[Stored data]

▶

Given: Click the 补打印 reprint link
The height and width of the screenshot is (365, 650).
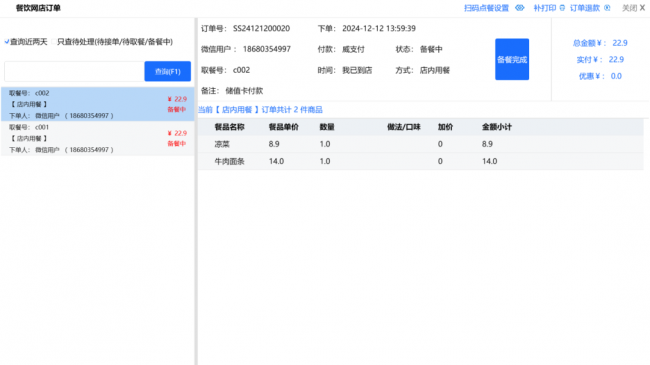Looking at the screenshot, I should [x=545, y=8].
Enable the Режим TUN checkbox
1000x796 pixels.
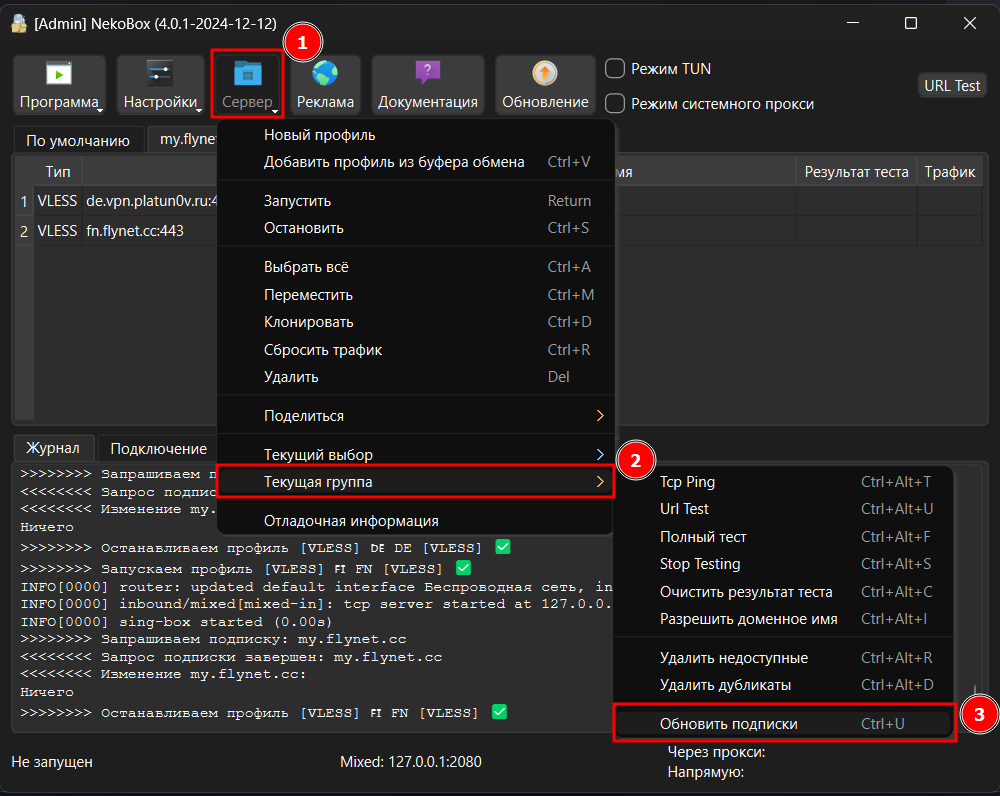tap(616, 69)
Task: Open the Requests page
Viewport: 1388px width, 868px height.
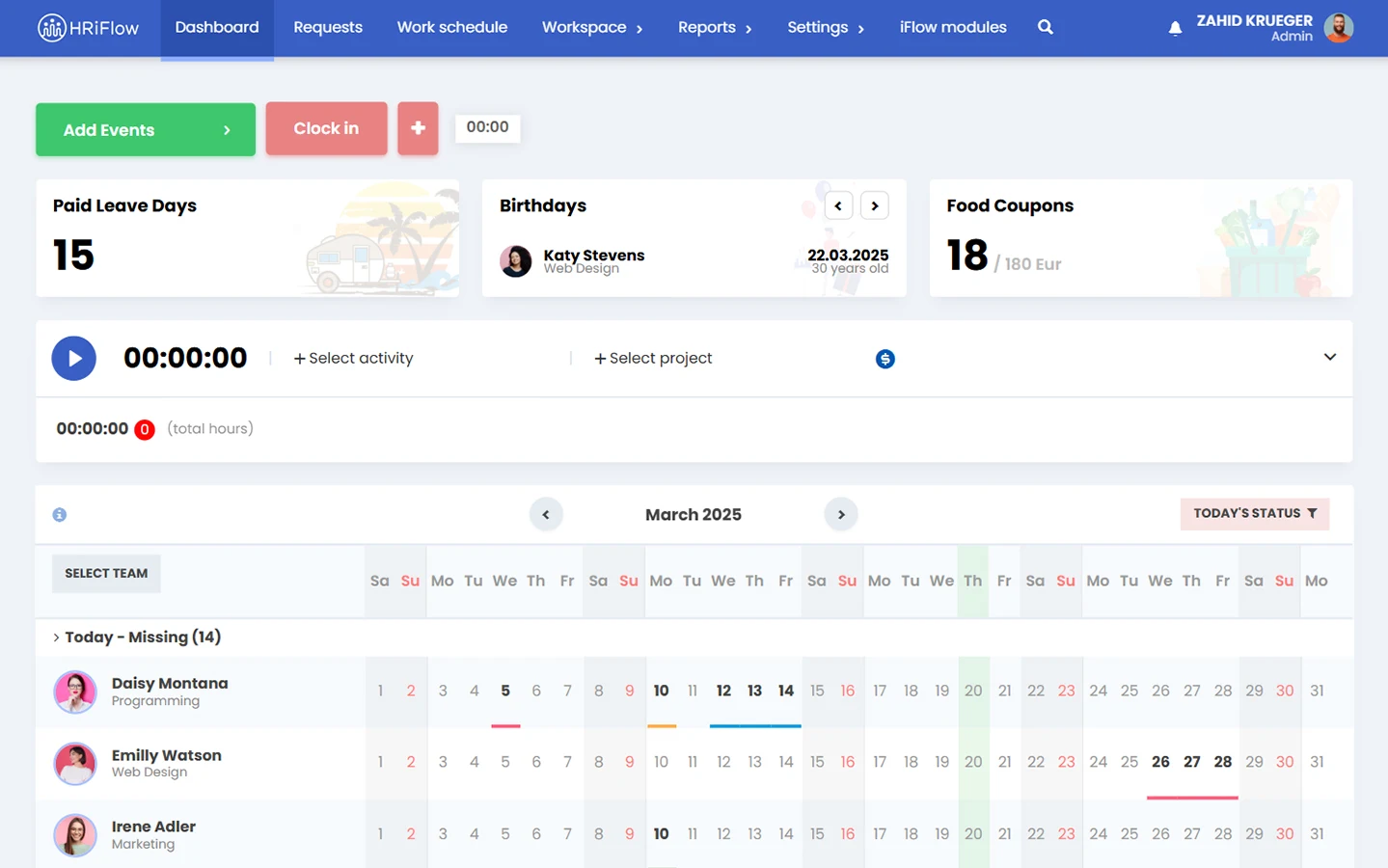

◀

### Task requirements
All of the records need repeating exactly, except for the pictures.

### Response to this exercise
Given: Click the 补打印 reprint link
The height and width of the screenshot is (365, 650).
Looking at the screenshot, I should [x=545, y=8].
Enable the Режим TUN checkbox
1000x796 pixels.
tap(616, 69)
Task: Open the Requests page
Viewport: 1388px width, 868px height.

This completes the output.